* Dataset content
-- Start --

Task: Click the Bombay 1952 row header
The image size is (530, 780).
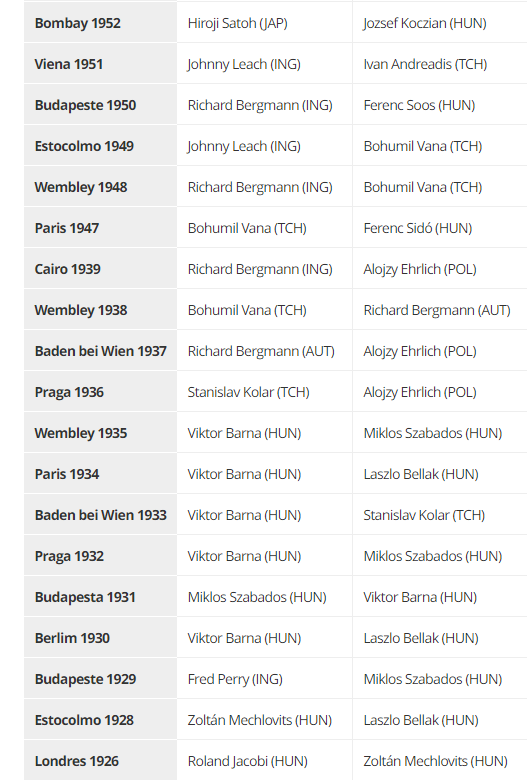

-- End --
-- Start --

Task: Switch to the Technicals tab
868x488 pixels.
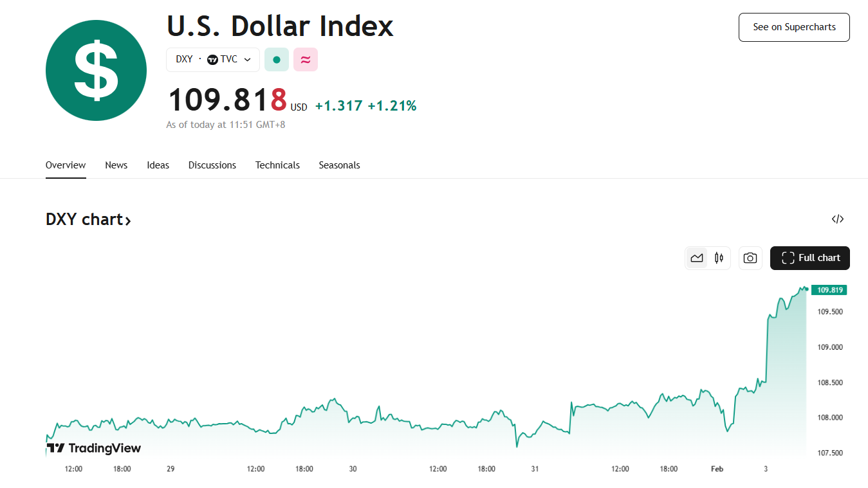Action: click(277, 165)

-- End --

* Your instructions
Find every line in the entries above that contains the string "Task" and copy each one in full.

* Answer to this problem
Task: Click the Bombay 1952 row header
Task: Switch to the Technicals tab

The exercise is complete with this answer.